“[…]
Nos vemos obligados a decir algo sobre la oración permanente, porque
tal estado de unión a Dios es uno de los frutos de la oración
prolongada, que habitúa el alma a la continua presencia de Dios.
Realmente no se trata de hacer esfuerzos desordenados para pensar de
continuo en Dios, sino que se trata de un estado tranquilo que permite,
dentro de la acción, sentirnos espontáneamente inclinados a un
comportamiento en consonancia con el evangelio. Es una especie de
presencia de la caridad, con todas las actitudes espirituales
beatificadas por Cristo en el sermón de la montaña.
La imagen de Cristo se halla suficientemente grabada en nosotros para
hacernos obrar constantemente de una manera conforme a su espíritu. He
aquí una comparación. Cuando alguien nos pregunta nuestro nombre,
nosotros lo sabemos sin género de duda; nuestro nombre, está vinculado
en cierto modo a la conciencia de nuestra personalidad. Y, sin embargo,
no pensamos de continuo en nuestro nombre.
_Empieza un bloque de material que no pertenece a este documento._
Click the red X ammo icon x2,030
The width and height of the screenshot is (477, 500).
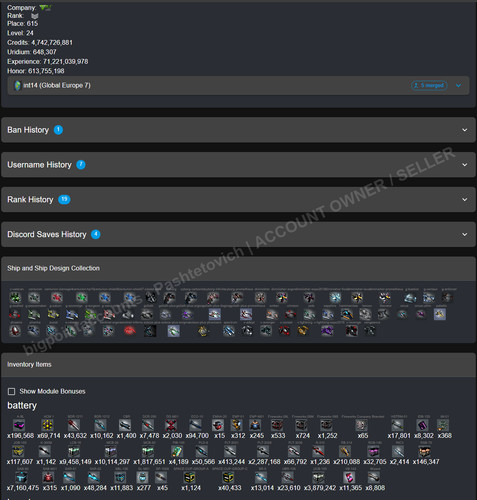171,425
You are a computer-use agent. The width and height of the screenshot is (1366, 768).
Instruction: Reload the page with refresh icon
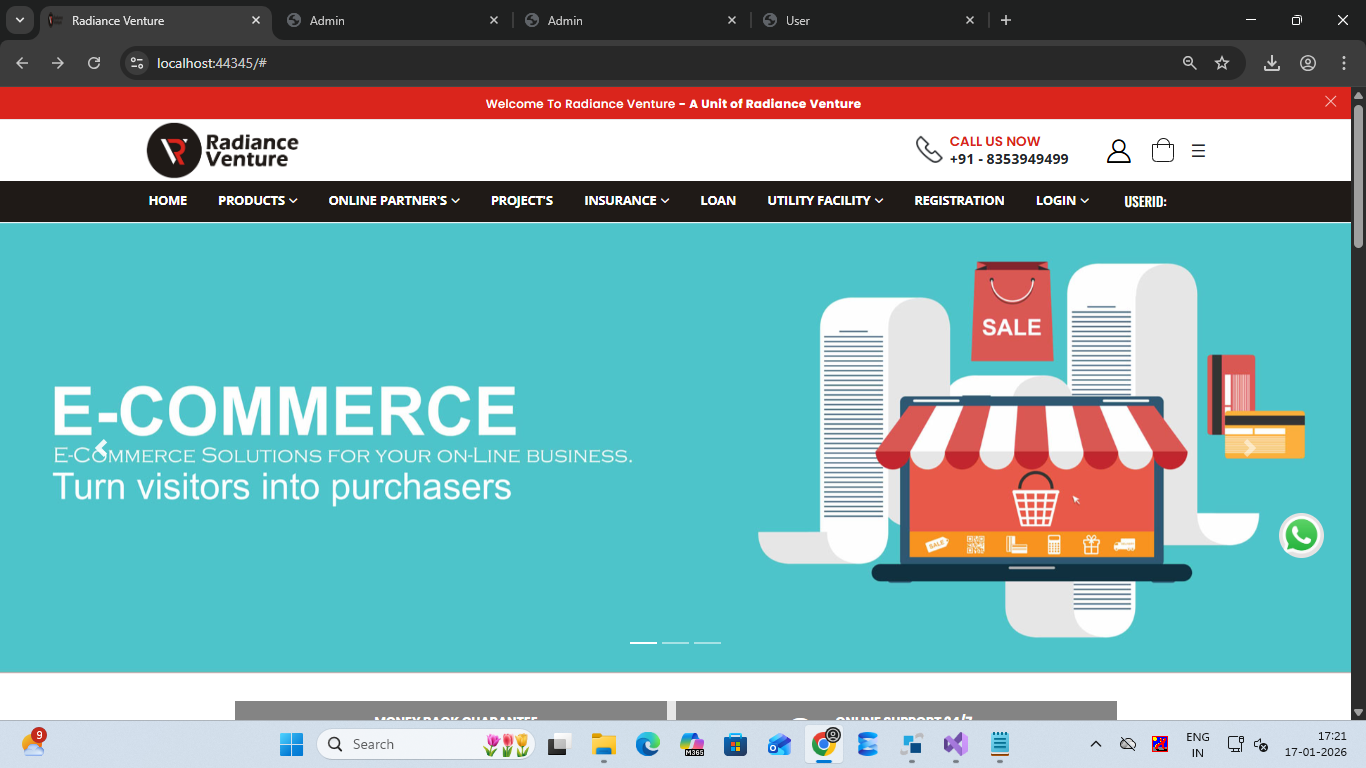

Que, no obstante, es una
realidad evidente y permanente en nosotros; se identifica con nosotros
mismos.
Pues bien, otro tanto ocurre con nuestro nombre divino, que es nuestra
posesión por Jesucristo. Nuestas relaciones con él pueden llegar a ser
algo consciente y permanentemente sentido, como una parte de nosotros
mismos. Esto nos es connatural, está inscrito en nosotros. De tal
suerte, que cuando pensamos en ello tenemos la impresión de no haber
perdido nunca de vista la mirada de Dios, de no haber salido jamás de su
presencia. El único cambio que se produce en la oración consiste en que
entonces pensemos en ello, mientras no lo haciamos antes; pero nada
importante ha cambiado, pues se trata de un estado permanente.”
(Nota: la presentación en “párrafos” del post, es obra de la fraternidad.)